___ EXCERPTED DATA

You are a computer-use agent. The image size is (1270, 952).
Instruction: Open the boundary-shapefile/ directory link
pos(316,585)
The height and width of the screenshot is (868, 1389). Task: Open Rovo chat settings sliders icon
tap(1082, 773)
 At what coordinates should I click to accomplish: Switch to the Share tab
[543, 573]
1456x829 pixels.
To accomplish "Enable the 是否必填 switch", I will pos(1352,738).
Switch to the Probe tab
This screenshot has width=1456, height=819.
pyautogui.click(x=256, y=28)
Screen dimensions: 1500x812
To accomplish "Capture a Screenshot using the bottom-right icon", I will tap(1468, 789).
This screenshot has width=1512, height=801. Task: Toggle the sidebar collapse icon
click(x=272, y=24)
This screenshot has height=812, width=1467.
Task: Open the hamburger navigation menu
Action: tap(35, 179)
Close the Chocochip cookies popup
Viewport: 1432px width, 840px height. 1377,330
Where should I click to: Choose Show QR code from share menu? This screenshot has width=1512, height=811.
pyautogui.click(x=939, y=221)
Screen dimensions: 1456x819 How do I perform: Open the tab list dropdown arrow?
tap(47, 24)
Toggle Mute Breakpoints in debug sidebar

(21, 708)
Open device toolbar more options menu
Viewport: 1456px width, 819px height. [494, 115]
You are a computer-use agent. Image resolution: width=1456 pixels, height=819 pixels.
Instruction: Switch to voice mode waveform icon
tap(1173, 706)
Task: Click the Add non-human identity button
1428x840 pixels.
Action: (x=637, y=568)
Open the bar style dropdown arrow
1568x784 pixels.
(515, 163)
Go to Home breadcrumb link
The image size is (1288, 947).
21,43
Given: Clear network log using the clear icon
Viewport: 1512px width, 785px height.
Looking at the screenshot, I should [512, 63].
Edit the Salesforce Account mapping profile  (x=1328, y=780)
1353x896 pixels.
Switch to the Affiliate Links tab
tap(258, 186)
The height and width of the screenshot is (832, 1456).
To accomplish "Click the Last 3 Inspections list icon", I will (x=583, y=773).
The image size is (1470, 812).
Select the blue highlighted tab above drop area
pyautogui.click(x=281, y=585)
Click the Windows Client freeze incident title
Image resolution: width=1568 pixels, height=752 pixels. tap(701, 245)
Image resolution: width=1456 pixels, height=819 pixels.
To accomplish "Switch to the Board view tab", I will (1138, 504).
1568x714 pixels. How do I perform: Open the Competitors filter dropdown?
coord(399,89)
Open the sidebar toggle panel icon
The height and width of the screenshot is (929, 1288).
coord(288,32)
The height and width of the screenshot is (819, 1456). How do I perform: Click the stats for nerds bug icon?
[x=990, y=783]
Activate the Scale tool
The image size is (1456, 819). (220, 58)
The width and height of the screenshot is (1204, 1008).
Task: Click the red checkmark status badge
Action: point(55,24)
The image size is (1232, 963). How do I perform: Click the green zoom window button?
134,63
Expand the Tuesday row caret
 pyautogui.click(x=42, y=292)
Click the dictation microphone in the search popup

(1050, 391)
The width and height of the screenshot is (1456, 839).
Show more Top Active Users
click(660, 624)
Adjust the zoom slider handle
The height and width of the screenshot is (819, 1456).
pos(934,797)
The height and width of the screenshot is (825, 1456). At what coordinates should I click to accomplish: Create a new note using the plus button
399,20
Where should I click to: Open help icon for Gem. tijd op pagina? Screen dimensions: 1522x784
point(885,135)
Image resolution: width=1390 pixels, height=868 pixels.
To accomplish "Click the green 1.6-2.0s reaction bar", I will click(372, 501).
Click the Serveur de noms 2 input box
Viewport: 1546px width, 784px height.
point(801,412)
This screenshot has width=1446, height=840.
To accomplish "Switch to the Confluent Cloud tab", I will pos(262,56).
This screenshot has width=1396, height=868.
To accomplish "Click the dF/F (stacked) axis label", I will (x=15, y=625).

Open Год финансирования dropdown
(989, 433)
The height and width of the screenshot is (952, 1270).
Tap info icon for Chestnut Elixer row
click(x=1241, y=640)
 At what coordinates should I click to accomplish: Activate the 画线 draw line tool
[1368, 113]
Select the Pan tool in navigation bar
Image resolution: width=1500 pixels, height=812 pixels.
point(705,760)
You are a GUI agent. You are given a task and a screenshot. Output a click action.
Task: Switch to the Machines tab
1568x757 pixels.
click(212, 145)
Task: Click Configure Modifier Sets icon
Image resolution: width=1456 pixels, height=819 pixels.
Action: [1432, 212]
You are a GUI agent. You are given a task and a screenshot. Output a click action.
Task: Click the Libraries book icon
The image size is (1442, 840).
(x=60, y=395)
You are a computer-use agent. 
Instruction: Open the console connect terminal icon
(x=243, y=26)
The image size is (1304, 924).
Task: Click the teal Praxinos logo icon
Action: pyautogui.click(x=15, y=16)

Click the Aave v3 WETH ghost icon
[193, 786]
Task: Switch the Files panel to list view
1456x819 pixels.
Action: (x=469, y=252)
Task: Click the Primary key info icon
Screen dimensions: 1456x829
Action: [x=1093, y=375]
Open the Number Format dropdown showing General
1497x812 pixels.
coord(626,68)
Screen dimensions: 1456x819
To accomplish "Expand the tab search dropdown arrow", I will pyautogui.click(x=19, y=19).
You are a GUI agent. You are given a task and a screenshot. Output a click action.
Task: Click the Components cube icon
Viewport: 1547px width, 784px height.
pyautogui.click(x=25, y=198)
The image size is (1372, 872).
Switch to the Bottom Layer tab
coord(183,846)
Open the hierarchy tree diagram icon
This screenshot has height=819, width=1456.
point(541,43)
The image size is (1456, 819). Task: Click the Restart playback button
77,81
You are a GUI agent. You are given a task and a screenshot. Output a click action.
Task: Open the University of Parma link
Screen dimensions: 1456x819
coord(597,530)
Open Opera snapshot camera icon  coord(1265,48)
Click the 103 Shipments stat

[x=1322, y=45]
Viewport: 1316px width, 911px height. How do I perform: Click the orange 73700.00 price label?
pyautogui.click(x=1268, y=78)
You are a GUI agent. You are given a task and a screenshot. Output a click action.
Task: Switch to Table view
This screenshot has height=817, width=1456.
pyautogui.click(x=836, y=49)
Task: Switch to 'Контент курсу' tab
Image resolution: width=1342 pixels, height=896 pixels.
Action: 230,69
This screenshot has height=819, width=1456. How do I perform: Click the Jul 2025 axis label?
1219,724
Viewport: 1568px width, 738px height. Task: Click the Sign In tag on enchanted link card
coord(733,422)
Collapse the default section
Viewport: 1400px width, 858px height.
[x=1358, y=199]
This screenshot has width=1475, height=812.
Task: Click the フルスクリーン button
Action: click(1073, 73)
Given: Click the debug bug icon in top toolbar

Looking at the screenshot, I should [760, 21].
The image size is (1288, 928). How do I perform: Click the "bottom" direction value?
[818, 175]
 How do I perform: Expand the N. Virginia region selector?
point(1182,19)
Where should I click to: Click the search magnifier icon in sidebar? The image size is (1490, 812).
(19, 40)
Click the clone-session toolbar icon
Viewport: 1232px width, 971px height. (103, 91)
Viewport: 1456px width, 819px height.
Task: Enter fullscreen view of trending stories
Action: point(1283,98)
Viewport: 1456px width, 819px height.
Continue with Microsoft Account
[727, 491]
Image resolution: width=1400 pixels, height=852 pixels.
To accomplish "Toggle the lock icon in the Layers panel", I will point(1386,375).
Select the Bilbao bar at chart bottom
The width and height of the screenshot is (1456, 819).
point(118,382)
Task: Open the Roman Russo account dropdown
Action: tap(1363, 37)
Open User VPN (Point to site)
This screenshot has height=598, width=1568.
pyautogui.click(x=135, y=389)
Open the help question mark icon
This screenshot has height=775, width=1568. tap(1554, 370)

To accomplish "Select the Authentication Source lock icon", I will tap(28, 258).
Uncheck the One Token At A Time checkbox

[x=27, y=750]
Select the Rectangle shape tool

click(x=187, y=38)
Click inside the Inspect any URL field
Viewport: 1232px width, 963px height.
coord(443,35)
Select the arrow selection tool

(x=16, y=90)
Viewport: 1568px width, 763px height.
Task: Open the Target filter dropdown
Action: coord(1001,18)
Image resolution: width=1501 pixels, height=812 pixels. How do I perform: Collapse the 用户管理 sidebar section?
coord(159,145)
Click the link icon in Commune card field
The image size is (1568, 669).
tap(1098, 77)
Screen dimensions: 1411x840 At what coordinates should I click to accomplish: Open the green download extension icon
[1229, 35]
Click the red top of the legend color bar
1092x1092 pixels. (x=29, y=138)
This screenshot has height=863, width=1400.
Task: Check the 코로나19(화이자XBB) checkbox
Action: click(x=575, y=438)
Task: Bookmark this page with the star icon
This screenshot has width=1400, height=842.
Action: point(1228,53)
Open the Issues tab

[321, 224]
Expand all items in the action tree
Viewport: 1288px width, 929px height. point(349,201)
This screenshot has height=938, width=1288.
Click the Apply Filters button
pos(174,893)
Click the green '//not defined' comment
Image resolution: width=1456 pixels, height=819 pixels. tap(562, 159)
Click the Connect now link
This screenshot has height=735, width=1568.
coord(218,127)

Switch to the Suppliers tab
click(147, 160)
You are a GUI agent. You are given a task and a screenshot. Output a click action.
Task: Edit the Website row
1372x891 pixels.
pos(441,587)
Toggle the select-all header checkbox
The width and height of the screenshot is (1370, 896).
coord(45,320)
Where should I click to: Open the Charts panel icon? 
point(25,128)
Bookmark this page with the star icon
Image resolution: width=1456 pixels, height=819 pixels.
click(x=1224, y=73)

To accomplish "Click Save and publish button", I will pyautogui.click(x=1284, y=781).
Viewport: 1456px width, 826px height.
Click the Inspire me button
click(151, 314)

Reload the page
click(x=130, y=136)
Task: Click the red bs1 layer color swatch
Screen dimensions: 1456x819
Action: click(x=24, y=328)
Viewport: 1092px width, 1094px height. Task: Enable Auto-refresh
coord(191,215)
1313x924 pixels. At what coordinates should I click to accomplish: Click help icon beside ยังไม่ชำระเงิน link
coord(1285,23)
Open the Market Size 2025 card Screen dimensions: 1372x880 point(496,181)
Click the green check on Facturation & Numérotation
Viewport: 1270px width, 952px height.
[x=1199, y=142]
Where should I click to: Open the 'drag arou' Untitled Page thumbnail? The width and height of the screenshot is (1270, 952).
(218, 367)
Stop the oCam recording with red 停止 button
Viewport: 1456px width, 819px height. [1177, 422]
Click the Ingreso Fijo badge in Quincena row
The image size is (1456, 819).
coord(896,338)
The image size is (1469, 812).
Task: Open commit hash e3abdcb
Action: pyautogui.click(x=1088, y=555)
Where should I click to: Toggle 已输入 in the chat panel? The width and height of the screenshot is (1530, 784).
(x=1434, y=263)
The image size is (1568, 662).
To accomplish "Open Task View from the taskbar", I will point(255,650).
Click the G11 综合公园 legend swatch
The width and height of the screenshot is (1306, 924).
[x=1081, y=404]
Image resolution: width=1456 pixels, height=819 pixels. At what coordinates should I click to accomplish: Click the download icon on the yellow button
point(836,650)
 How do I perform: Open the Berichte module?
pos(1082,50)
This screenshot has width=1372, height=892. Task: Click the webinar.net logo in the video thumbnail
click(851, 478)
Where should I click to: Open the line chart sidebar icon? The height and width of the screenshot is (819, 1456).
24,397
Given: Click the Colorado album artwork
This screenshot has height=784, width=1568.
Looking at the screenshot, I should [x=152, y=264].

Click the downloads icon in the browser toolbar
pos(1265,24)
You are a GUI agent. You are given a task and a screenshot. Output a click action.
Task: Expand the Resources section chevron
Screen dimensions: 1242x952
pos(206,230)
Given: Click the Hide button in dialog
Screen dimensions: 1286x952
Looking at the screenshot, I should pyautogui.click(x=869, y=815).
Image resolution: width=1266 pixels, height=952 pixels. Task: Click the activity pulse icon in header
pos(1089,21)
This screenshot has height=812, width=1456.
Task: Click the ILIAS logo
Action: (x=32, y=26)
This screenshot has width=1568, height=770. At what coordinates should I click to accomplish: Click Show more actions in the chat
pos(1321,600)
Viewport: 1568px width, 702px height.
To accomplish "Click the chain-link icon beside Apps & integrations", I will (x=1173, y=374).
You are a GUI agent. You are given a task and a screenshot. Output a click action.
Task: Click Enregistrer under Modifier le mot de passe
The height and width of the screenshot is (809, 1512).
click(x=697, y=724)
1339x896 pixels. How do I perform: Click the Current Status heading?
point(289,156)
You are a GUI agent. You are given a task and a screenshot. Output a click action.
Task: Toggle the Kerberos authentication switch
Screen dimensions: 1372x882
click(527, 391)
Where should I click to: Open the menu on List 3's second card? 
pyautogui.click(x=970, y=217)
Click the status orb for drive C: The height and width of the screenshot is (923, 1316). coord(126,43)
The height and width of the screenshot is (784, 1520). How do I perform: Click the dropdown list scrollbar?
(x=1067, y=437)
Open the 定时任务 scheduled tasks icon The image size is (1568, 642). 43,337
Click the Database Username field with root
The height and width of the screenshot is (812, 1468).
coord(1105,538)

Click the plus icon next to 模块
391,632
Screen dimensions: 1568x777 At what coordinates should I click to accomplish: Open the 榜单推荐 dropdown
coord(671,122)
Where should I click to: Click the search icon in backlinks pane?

______

PROBLEM => The range runs from the line above containing "Screen dimensions: 1456x819 How" to the line containing "Given: Clear network log using the clear icon", inclusive. Restate those lines word for word and no others.

OUTPUT OF THE EXERCISE =>
Screen dimensions: 1456x819 How do I perform: Open the tab list dropdown arrow?
tap(47, 24)
Toggle Mute Breakpoints in debug sidebar

(21, 708)
Open device toolbar more options menu
Viewport: 1456px width, 819px height. [494, 115]
You are a computer-use agent. Image resolution: width=1456 pixels, height=819 pixels.
Instruction: Switch to voice mode waveform icon
tap(1173, 706)
Task: Click the Add non-human identity button
1428x840 pixels.
Action: (x=637, y=568)
Open the bar style dropdown arrow
1568x784 pixels.
(515, 163)
Go to Home breadcrumb link
The image size is (1288, 947).
21,43
Given: Clear network log using the clear icon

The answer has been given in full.